Many truck accidents due to truck driver fatigue

On Behalf of The Kaiser Law Group

Truck drivers are perhaps the most vulnerable to drowsiness, and as a result, they run a higher risk than anyone else of being involved in a crash. Perhaps you survived a crash with a truck driver in Northern Arizona and are wondering if you can file a personal injury claim. This will depend on how negligent the trucker was.

The causes of fatigue in truckers

Truckers are allowed to drive 11 consecutive hours, after which they must take a break of 10 consecutive hours before starting a new shift. Unfortunately, many disobey in their effort to meet deadlines. Even when they do obey it, though, they can become fatigued, especially when traveling a good portion of those 11 hours at night.

Illness and medications that cause drowsiness as a side effect will also contribute to crash risk. Another factor is alcohol consumption. It’s not just truckers in the U.S. who do this; half of truckers worldwide admit to alcohol use. Even without leading to intoxication, alcohol makes one drowsy.

The consequences of drowsy driving

In extreme cases, drowsy drivers will fall asleep behind the wheel, completely losing control over their vehicle. Before that, they may experience periods of microsleep: four- to five-second bursts of involuntary inattention. Drowsiness impairs attention, impairs judgment and slows the reflexes.

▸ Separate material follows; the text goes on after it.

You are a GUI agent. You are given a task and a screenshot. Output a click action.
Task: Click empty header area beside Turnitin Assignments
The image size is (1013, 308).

What to do after a truck accident

There are several essential steps that anyone involved in a truck accident should take. The first is to report the accident; police can collect valuable data like the truck driver’s license number, insurance information and employer’s contact information. Then, victims should seek medical care. Some symptoms will only appear after a delay or days or weeks.

A lawyer to assist with your claim

Your injuries were so severe that filing a personal injury claim sounds like a reasonable course of action. Not all motor vehicle accidents can form the basis for one because a lot depends on each party’s degree of fault. You may want a lawyer to apply Arizona’s comparative negligence rule to your case. The lawyer may also help in gathering evidence and negotiating a settlement.